Below are the records; copy each line in them that holds the word "Switch".

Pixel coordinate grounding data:
┌──

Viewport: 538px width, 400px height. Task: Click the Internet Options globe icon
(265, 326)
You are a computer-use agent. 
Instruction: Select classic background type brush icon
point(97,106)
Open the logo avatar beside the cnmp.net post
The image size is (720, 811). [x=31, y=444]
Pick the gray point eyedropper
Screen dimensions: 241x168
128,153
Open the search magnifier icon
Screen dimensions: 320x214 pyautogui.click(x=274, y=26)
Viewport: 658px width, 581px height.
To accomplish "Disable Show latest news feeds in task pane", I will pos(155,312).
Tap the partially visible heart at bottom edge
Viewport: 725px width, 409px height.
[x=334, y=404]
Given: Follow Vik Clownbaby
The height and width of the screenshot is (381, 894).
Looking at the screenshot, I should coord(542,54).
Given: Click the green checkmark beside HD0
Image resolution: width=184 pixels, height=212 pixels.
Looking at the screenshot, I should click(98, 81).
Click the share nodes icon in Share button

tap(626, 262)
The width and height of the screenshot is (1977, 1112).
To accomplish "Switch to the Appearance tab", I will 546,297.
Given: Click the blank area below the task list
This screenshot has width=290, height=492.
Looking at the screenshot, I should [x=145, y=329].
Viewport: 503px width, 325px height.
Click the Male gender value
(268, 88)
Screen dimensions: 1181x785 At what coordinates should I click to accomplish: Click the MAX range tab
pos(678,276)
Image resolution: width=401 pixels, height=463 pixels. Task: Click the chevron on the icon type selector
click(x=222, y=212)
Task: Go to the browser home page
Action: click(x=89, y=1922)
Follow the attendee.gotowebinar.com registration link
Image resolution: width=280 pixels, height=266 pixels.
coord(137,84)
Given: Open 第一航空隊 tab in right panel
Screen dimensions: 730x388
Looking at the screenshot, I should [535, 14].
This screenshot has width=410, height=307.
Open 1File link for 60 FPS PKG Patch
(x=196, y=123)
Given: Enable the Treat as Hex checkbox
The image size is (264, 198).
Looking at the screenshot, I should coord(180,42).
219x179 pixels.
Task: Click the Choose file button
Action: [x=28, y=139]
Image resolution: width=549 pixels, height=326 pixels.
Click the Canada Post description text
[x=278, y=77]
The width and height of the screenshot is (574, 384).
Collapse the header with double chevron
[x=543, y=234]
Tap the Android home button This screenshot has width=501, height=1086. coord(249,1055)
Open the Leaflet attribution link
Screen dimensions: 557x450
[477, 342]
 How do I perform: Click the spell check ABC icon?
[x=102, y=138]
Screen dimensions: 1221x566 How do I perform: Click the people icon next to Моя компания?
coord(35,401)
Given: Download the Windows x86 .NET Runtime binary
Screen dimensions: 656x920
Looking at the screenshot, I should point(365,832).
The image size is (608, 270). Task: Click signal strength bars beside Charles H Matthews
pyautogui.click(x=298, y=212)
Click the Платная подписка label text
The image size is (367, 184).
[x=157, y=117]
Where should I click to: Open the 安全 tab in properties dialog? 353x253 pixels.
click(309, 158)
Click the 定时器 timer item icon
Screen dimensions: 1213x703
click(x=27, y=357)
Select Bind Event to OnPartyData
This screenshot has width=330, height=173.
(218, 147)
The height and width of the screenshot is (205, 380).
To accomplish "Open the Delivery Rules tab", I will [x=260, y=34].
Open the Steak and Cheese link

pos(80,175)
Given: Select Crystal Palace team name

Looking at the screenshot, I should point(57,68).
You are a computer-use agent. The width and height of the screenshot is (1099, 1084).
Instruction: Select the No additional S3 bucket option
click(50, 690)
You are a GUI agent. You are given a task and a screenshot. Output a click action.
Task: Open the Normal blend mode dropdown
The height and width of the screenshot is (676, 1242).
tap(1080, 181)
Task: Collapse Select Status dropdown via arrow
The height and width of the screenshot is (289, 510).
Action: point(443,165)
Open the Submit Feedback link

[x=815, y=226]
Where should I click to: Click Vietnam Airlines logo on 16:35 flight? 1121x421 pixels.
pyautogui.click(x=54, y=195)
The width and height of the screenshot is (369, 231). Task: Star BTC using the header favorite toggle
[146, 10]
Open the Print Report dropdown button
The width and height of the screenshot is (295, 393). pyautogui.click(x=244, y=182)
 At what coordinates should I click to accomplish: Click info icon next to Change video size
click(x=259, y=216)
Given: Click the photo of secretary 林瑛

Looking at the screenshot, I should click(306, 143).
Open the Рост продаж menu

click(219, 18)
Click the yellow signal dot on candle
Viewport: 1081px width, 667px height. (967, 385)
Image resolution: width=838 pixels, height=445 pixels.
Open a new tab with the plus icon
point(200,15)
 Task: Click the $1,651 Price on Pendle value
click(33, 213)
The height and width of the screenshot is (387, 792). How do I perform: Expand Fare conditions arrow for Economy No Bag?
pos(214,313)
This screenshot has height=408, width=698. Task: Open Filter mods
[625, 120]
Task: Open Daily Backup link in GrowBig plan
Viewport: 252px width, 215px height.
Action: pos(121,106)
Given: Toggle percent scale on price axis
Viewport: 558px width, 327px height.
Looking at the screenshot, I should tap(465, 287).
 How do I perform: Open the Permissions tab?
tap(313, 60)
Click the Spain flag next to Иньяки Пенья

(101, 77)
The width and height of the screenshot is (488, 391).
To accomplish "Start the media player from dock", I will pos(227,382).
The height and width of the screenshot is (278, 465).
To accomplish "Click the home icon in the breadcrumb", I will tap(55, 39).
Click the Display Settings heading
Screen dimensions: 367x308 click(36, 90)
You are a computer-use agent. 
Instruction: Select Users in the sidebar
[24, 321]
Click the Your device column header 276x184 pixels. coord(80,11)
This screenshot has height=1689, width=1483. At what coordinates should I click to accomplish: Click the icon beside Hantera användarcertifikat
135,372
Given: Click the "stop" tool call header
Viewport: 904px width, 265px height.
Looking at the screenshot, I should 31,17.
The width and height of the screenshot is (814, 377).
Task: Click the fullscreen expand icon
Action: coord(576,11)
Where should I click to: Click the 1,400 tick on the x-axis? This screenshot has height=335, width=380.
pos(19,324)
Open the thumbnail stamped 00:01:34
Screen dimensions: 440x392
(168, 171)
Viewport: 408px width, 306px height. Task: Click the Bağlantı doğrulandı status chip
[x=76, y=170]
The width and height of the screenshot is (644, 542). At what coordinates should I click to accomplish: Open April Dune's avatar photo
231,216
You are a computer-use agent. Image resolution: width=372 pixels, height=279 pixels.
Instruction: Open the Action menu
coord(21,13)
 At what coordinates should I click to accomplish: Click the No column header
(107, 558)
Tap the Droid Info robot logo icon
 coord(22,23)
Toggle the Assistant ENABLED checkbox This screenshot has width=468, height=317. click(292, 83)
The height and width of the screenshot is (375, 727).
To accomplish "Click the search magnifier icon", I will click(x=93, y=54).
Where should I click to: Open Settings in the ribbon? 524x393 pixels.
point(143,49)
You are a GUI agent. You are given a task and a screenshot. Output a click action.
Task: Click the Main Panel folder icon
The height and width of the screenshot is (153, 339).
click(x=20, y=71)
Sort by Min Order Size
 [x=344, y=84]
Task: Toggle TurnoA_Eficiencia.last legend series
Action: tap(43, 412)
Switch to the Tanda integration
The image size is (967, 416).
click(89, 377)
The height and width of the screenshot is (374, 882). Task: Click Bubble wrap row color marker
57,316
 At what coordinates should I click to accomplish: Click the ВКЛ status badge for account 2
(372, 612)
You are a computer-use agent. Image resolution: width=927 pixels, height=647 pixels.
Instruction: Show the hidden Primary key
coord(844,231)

└──

Solution for this task:
To accomplish "Switch to the Appearance tab", I will 546,297.
Switch to the Tanda integration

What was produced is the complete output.